Now he who plants and he who waters are one;

but each will receive his own reward according to his own labor.”

Don’t forget that all Christian ministers

  • labor on the same team
  • but their individual reward will be dispensed equitably by God rather than by man

Not a time for competition, envy, strife, etc.  But still each minister must be careful and diligent how he labors … as developed in the next section (vv. 10-15).

A.  One Team . . . Many Gifts / Functions

  • – teamwork is the emphasis for now – one Master; one goal
  • – variety of different gifts are still essential

Daniel Akin: God makes the assignments and “gives the growth” (v. 7). However, how we serve matters. What we do and why we do it matter. Our service to Christ is essential and meaningful, even to the “intentions of the hearts” (4:5). God’s servants are teammates, working with one another. We are not in competition with one another. I like the way Vaughn and Lea put it: “Paul notes the essential unity between planter and waterer (v. 8). They are one in the aim, result, and motivating power of their work. They are allies and not rivals” (1 Corinthians, 41).

B.  Individual Rewards – Dispensed Equitably by God after the Job Is Finished

  • – ministers are not looking to the people for accolades and rewards;
  • – not serving as man-pleasers


For we are God’s fellow workers; you are God’s field, God’s building.”

Don’t forget that God owns it all –

  • whether the agents of Christian ministry
  • or the product of that ministry

The local church is God’s church – He owns it all.

A.  God Owns the Agents of Christian Ministry

B.  God Owns the Product of that Ministry2 Analogies

  1. From Agriculture – The Farmer cultivates the crop – “God’s field

Emphasis on life and growth

  1. From Construction – The Builder constructs the building – “God’s building

Emphasis on effort and cohesiveness

Charles Hodge: Union and fidelity in labour are required of those engaged in tilling the same farm, or in the erection of the same building; and they are no less required in those engaged in cultivating the vineyard of the Lord, or in erecting his temple.  The apostle drops the former, and carries out the latter figure. [into the next paragraph]
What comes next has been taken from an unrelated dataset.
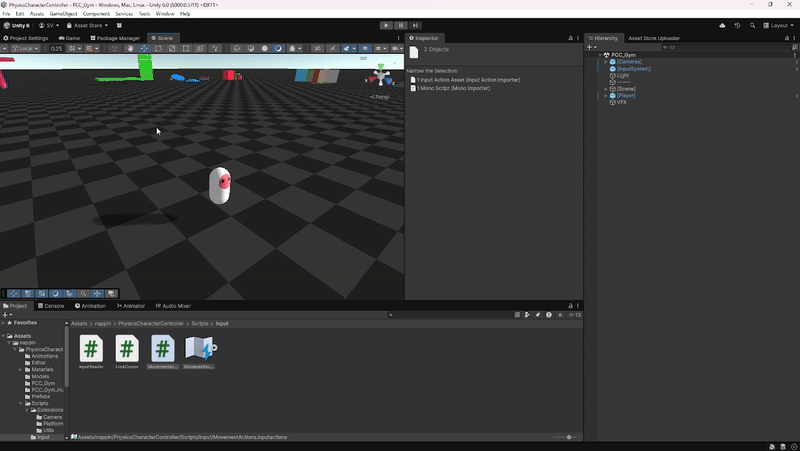The width and height of the screenshot is (800, 451).
Task: Click the scene orientation gizmo
Action: tap(380, 77)
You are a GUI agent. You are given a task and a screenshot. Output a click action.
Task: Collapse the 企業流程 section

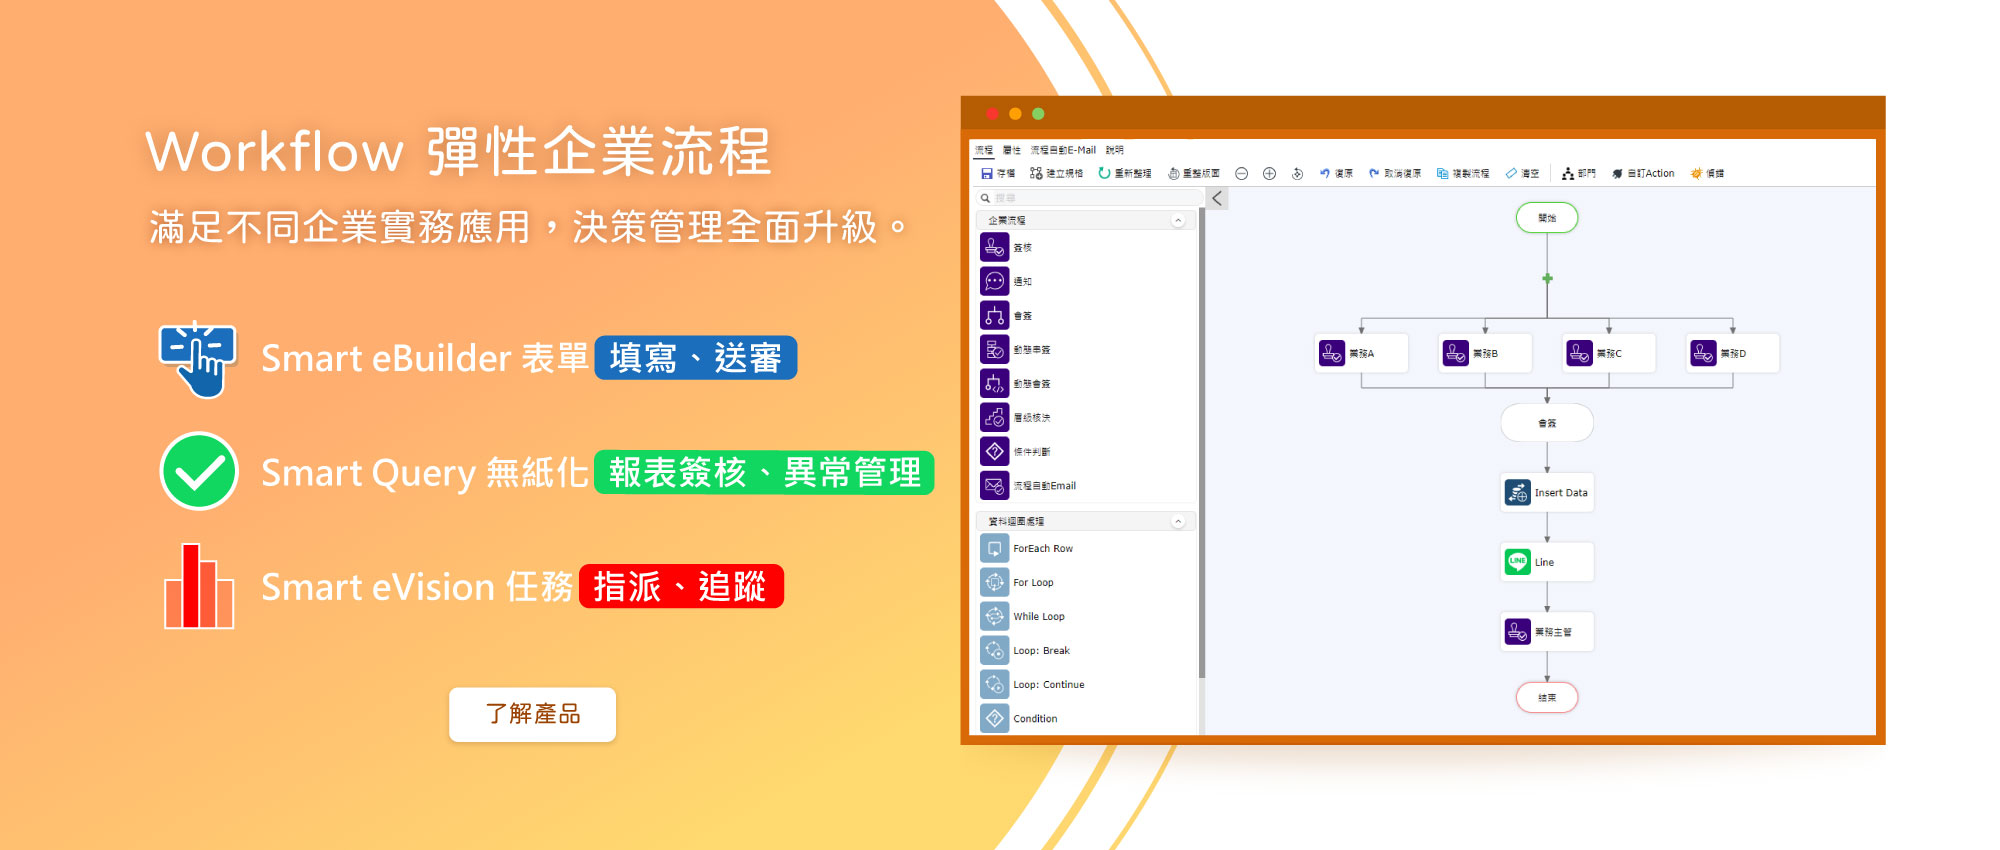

Richard Hays: Paul is saying to his readers, then and now, “No, don’t you understand that the whole field belongs to God and that we are called to work together to bring in the eschatological harvest? Individual leaders are insignificant; they are just field hands.”

Paul Gardner: The “you are” (ἐστε) is again emphatic and contrasts with “we are” in v. 9a. Paul’s point is that the very ones who are so proud and so judgmental of each other and their leaders are fields and buildings that need much work. It is the “building” (οἰκοδομή) metaphor that will now come to the fore and continue to be touched on throughout the epistle. Paul will talk of each person needing to “build up” (οἰκοδομέω) the others in the fellowship, and this will be a theme he introduces in the next few verses. This brings Paul’s example from and comparison with his own and Apollos’s ministries to a close. He will move next to examine the nature of this “building” ministry.